DATA FOR ANALYSIS:

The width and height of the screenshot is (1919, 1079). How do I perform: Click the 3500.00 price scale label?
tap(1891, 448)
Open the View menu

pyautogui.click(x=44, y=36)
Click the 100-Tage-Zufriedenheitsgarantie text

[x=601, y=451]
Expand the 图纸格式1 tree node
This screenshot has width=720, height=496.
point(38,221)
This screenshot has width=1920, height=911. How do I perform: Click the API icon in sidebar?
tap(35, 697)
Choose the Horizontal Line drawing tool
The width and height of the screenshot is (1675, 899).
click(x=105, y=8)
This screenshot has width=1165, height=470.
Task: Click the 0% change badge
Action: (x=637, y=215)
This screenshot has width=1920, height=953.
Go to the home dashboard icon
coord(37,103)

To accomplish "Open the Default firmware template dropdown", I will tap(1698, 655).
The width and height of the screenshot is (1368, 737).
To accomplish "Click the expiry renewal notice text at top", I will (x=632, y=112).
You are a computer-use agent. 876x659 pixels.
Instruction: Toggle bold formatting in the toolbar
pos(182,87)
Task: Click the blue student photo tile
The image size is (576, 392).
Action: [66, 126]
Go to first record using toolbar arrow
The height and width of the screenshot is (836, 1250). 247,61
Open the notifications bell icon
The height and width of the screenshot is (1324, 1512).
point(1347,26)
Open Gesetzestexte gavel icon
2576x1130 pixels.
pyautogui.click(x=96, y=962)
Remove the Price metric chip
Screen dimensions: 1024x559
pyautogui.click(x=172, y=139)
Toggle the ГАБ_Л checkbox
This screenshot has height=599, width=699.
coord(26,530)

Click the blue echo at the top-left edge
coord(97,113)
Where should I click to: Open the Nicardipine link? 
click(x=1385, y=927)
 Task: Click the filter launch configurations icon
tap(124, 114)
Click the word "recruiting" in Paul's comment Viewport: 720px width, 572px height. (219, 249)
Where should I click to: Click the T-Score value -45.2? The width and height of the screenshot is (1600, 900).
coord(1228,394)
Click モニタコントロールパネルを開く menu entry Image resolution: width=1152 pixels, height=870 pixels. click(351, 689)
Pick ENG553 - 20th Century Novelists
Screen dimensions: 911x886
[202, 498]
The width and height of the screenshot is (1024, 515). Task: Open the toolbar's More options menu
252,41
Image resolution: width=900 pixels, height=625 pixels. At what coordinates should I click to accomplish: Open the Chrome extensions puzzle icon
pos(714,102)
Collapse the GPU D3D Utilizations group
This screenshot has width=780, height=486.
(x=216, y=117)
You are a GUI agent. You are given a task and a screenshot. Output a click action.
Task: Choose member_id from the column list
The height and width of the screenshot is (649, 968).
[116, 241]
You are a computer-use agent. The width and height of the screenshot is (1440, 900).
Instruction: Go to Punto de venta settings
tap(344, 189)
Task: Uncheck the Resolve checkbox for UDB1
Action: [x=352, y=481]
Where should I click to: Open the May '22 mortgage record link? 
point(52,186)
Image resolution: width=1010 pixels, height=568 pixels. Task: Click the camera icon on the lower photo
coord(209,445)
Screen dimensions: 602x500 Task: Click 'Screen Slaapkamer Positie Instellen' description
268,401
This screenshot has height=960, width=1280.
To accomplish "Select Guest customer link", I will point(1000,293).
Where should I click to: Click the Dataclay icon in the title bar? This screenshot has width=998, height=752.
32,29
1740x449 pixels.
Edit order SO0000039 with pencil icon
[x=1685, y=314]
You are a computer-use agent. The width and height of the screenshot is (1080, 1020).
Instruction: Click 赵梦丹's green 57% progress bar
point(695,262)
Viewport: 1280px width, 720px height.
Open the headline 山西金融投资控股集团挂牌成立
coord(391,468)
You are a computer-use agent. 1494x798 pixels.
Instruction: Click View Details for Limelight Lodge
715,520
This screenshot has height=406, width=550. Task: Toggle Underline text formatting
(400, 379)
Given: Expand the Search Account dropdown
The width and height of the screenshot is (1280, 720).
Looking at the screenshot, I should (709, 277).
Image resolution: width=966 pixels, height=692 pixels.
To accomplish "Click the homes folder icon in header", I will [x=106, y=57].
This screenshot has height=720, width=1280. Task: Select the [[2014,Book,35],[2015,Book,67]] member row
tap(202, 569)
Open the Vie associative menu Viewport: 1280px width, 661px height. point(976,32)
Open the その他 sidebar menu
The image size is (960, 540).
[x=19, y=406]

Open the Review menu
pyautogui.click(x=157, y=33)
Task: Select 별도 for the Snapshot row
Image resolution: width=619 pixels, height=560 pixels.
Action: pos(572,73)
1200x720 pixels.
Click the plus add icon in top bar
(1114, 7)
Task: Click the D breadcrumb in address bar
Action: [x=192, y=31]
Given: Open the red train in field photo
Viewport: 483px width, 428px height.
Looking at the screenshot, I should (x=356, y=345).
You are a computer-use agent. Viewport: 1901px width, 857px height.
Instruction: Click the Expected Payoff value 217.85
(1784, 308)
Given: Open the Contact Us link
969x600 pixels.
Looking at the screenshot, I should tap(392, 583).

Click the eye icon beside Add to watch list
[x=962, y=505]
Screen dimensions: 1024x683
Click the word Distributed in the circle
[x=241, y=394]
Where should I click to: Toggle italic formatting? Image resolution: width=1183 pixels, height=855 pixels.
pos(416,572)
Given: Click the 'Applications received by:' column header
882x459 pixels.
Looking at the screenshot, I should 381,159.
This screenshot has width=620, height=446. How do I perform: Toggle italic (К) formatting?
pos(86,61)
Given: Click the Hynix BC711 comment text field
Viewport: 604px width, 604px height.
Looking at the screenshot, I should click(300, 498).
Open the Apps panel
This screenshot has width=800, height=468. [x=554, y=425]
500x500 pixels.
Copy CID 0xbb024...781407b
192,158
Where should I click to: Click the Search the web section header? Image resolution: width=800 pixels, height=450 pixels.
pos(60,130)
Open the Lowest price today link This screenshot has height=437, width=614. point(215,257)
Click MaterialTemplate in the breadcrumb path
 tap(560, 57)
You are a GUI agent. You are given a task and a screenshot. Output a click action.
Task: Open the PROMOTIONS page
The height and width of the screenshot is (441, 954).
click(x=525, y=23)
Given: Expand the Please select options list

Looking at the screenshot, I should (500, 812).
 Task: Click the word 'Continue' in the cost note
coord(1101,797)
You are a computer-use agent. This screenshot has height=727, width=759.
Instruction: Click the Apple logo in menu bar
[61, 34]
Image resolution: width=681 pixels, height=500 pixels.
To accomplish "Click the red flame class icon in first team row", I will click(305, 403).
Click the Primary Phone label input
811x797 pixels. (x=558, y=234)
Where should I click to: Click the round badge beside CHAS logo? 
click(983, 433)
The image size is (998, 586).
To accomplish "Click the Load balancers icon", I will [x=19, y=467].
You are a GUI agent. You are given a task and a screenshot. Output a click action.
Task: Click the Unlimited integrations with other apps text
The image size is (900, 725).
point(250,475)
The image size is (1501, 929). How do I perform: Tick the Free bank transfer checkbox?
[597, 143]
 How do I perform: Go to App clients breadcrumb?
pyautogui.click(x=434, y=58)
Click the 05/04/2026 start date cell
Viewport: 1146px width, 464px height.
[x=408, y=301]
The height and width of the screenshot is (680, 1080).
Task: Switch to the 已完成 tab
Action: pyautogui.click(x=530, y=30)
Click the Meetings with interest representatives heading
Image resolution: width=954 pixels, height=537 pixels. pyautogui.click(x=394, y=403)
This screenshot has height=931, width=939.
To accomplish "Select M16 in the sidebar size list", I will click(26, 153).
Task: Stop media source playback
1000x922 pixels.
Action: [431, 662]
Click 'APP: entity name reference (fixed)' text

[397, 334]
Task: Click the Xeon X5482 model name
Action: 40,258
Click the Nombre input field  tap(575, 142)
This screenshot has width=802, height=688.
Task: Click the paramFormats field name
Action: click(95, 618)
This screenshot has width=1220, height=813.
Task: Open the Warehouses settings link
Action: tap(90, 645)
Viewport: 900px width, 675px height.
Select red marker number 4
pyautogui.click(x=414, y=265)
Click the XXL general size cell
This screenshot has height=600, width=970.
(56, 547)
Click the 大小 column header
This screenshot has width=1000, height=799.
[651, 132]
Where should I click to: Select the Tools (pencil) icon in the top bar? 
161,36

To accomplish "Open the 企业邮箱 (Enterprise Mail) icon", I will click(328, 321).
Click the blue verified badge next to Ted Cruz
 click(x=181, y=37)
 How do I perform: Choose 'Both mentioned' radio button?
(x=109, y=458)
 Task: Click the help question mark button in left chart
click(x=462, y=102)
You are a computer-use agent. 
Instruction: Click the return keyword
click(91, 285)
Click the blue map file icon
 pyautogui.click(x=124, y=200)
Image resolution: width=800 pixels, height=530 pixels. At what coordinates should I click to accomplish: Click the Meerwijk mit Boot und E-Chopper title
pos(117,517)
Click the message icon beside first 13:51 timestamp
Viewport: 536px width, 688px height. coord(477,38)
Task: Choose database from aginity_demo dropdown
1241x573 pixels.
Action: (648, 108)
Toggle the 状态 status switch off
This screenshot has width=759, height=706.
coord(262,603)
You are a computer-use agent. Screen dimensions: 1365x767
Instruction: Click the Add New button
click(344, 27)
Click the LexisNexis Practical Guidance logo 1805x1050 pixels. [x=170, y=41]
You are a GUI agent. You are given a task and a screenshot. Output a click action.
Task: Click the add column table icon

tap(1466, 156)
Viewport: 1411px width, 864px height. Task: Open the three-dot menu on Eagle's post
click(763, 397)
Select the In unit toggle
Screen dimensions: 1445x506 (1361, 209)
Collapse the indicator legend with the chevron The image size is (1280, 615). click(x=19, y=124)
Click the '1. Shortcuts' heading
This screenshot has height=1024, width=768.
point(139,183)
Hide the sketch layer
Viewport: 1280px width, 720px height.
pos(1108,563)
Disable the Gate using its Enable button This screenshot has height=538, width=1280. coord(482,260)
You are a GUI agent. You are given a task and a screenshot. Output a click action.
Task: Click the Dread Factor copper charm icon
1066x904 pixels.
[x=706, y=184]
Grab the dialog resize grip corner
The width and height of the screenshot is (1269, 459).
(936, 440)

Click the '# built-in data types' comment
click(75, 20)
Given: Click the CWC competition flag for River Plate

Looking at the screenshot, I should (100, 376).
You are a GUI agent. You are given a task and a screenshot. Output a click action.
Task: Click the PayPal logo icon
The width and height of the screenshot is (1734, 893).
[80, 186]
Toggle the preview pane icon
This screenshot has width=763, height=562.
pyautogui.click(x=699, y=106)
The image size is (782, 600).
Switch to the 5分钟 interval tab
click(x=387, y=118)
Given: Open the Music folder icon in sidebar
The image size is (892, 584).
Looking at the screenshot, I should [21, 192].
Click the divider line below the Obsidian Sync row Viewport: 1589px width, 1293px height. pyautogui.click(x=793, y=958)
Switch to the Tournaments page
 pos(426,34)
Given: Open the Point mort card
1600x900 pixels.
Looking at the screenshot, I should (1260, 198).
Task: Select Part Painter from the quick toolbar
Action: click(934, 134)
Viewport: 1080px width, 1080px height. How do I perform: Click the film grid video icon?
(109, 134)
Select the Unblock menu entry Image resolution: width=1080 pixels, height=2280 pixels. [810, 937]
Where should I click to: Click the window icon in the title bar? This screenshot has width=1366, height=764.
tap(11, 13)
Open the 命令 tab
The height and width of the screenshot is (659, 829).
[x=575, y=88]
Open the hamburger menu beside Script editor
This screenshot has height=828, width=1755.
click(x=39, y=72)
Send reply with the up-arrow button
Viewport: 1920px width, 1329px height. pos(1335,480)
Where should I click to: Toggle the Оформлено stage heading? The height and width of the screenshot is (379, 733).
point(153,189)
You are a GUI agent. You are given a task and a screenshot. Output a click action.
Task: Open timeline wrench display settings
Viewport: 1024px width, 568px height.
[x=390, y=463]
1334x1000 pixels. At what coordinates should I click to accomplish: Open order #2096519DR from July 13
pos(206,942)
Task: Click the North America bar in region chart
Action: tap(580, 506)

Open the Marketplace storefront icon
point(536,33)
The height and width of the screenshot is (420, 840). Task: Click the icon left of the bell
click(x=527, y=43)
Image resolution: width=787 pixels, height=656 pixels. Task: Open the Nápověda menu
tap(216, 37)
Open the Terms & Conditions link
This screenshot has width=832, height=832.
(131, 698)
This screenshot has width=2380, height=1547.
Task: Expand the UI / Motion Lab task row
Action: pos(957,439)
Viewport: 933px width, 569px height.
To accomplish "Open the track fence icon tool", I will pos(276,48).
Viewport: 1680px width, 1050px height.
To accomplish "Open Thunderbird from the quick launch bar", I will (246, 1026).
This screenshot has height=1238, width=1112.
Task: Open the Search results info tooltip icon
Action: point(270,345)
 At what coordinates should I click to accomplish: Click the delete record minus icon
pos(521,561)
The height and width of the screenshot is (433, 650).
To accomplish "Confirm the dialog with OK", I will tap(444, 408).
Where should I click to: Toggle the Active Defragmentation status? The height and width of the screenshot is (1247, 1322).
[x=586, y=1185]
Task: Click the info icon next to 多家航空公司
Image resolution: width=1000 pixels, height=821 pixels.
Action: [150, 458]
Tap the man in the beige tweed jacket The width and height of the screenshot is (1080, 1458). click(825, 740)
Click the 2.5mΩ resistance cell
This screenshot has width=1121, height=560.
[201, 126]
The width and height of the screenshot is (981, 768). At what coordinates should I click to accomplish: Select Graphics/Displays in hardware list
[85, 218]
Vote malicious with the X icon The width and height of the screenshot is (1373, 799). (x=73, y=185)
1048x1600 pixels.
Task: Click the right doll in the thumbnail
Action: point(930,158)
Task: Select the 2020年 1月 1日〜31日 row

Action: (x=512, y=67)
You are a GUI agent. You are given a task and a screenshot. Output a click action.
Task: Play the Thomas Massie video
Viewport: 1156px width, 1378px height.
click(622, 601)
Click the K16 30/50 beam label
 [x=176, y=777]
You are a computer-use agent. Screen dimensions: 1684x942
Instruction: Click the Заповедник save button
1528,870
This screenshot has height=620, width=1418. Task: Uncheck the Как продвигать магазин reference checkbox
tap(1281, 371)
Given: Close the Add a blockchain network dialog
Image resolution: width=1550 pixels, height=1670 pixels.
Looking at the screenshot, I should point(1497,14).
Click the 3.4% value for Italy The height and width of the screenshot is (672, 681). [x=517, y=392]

WHAT YOU HAVE TO DO: Return exactly, and only, the lines above starting at the line that contains "1066x904 pixels." and ending at the line that contains "Task: Click the PayPal logo icon".

SOLVED PROBLEM:
1066x904 pixels.
[x=706, y=184]
Grab the dialog resize grip corner
The width and height of the screenshot is (1269, 459).
(936, 440)

Click the '# built-in data types' comment
click(75, 20)
Given: Click the CWC competition flag for River Plate

Looking at the screenshot, I should (100, 376).
You are a GUI agent. You are given a task and a screenshot. Output a click action.
Task: Click the PayPal logo icon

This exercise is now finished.